Beweis schuldig geblieben

von Redaktion

Zu „Hut ab vor Maaßen“ (Leserbrief):

Herr Moser zieht seinen Hut vor Hans-Georg Maaßen, da dieser die Missstände beim Namen nenne und ein kritischer Mitarbeiter seines ehemaligen Dienstherren Seehofer gewesen sei. Nur zur Erinnerung: Herr Maaßen zweifelte per „Bild“-Zeitung die Echtheit des Videos aus Chemnitz an, das Jagdszenen auf Ausländer zeigt. Angeblich sprächen gute Gründe dafür, dass es sich bei dem Video um eine gezielte Falschinformation handle. Erstaunlicherweise kam Maaßen zu dieser Einschätzung ohne jegliche Überprüfung dieses Videos durch Fachleute.

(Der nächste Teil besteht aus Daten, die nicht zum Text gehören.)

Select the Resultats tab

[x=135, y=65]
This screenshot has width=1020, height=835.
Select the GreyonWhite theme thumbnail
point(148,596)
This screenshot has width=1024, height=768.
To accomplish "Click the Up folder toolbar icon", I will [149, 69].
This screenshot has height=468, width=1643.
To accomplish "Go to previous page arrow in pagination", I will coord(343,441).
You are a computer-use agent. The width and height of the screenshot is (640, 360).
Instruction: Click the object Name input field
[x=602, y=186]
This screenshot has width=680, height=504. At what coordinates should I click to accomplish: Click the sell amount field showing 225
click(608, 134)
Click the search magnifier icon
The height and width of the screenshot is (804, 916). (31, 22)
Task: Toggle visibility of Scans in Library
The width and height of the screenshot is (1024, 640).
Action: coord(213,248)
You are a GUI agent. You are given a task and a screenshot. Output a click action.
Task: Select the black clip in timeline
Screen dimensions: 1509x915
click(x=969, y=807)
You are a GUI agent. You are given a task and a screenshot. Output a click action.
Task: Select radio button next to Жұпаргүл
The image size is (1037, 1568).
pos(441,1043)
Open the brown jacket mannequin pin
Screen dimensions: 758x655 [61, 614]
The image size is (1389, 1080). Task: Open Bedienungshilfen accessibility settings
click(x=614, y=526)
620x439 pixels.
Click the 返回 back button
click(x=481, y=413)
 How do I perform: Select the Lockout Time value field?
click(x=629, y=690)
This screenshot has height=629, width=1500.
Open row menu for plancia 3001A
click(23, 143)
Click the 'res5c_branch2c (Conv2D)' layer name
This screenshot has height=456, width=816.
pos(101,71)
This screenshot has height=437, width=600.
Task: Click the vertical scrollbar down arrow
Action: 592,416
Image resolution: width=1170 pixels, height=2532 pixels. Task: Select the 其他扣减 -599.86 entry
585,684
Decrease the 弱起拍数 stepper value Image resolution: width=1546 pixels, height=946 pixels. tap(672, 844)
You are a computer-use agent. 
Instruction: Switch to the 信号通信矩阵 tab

Das ist nicht kritisch, sondern abenteuerlich. Wenn Maaßen aufgrund Recherchen zu diesem Ergebnis gekommen wäre, wäre sein Einwand nachvollziehbar, allerdings wäre es seine Aufgabe als Präsident des Verfassungsschutzes gewesen, diese Erkenntnisse seinem Dienstherren zugänglich zu machen und sich nicht vorher an die Boulevardpresse zu wenden. Im übrigen hat Herr Maaßen bis heute nicht einen guten Grund für die Unechtheit des Videos vorgelegt, Herr Maaßen behauptete auch in seiner Abschiedsrede, es habe – auch nach Erkenntnissen der lokalen Polizei – keine Jagdszenen in Chemnitz gegeben. Im Chemnitzer Polizeibericht allerdings ist von Vermummten die Rede, die mit Steinen bewaffnet Ausländer suchten und ein jüdisches Restaurant überfielen. Zudem hat Maaßen selbst im Innenausschuss geäußert, es habe völlig inakzeptable Übergriffe auf ausländische Menschen in Chemnitz gegeben. Hut ab vor solch stringenter Argumentation! Kein Wunder, dass gerade die AfD Herrn Maaßen in höchsten Tönen lobt. Vielleicht könnte er dort seine Fähigkeiten als Schatzmeister einbringen, bei den Finanzen liegt bei der AfD ja doch einiges im Argen.